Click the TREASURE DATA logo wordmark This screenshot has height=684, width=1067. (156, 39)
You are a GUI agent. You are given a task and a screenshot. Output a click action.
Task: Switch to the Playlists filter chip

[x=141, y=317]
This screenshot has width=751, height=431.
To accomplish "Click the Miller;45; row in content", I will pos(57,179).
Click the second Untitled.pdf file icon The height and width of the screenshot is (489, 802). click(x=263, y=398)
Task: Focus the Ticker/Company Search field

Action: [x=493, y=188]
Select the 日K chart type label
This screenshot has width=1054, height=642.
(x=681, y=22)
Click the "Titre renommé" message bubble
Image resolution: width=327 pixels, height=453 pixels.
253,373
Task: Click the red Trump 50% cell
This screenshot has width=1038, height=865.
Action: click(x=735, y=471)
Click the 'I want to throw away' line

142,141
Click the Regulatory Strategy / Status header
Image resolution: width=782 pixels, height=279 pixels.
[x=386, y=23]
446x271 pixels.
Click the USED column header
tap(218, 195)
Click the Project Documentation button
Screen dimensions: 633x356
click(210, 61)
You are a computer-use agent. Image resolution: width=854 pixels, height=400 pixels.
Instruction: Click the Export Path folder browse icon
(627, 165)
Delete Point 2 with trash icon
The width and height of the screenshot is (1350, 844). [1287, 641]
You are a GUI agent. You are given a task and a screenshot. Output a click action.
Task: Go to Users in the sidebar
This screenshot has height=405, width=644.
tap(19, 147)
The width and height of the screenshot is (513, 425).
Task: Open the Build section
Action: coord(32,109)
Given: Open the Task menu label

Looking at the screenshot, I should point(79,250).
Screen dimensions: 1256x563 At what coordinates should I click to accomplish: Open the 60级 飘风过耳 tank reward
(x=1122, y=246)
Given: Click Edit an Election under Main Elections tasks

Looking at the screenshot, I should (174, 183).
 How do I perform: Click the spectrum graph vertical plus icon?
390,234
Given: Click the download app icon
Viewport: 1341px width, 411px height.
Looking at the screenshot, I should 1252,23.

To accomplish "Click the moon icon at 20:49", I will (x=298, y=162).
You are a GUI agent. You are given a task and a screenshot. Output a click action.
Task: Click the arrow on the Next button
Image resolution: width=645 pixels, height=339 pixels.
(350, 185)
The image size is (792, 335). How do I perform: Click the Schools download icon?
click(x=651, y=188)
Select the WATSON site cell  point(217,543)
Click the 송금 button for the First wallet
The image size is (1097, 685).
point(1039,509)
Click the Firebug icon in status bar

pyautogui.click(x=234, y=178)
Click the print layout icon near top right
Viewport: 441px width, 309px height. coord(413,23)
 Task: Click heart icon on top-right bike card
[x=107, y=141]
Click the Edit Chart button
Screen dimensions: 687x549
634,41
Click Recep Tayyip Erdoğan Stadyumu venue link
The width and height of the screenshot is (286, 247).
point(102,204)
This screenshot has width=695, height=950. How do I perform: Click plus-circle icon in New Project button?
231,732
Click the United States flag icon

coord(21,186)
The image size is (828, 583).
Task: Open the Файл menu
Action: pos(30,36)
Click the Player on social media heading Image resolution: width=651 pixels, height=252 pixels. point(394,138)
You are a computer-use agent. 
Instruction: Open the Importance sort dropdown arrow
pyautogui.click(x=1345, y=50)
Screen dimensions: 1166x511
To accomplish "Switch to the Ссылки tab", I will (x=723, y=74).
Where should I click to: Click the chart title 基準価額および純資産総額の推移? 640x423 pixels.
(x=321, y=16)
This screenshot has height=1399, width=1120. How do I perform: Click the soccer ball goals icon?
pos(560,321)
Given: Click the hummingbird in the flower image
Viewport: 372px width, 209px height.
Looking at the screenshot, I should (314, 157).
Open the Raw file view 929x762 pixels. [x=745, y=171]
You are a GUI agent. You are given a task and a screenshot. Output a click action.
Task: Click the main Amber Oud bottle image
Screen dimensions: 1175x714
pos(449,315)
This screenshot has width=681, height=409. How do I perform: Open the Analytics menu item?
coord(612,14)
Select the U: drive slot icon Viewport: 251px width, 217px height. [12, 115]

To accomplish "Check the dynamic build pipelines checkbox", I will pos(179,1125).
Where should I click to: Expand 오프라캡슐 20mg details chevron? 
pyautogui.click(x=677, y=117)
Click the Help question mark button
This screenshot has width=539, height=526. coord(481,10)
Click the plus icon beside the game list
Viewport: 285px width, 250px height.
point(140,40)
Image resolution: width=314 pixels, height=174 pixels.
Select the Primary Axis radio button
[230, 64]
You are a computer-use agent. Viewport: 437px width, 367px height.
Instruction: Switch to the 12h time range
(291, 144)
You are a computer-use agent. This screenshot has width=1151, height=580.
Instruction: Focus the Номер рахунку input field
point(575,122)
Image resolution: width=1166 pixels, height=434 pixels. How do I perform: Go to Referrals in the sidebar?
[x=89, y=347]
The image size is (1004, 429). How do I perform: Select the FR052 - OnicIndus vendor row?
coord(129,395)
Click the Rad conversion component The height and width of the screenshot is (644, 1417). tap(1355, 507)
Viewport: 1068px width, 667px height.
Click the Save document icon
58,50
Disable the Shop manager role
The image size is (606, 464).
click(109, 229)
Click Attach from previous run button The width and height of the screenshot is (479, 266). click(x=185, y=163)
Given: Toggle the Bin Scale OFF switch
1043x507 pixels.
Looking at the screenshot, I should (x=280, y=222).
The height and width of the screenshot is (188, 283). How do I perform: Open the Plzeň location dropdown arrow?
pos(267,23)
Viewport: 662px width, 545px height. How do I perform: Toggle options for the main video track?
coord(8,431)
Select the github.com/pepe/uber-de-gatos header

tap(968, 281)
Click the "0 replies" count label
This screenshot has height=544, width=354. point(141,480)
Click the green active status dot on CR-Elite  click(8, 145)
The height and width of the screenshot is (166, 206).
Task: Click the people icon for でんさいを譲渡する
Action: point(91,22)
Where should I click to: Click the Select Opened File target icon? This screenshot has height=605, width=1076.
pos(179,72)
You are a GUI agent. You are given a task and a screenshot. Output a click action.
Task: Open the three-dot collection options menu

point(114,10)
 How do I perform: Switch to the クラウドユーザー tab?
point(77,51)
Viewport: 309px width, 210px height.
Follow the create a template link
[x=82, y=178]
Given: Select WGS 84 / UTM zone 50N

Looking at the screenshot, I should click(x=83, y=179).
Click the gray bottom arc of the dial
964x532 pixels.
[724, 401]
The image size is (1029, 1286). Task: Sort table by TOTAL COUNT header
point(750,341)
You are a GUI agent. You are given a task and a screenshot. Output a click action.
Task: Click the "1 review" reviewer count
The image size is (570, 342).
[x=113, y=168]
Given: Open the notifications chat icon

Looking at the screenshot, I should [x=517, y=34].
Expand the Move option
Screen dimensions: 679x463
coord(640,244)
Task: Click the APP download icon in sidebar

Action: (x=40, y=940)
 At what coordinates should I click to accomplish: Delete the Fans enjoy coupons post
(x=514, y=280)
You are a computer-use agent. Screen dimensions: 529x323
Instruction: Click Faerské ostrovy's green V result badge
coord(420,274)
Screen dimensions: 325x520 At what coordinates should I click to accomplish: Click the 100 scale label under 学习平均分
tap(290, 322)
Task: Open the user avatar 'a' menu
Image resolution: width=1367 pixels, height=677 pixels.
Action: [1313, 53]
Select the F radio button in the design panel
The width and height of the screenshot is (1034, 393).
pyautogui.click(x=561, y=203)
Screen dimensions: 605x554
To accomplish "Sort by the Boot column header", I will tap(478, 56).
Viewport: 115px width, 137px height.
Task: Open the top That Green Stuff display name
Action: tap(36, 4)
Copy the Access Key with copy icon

Exercise aim:
The required output is the stretch of entries above from the line containing "Task: Focus the Ticker/Company Search field" through the line containing "Task: Click the red Trump 50% cell", reproduced exactly.

Task result:
Task: Focus the Ticker/Company Search field

Action: [x=493, y=188]
Select the 日K chart type label
This screenshot has width=1054, height=642.
(x=681, y=22)
Click the "Titre renommé" message bubble
Image resolution: width=327 pixels, height=453 pixels.
253,373
Task: Click the red Trump 50% cell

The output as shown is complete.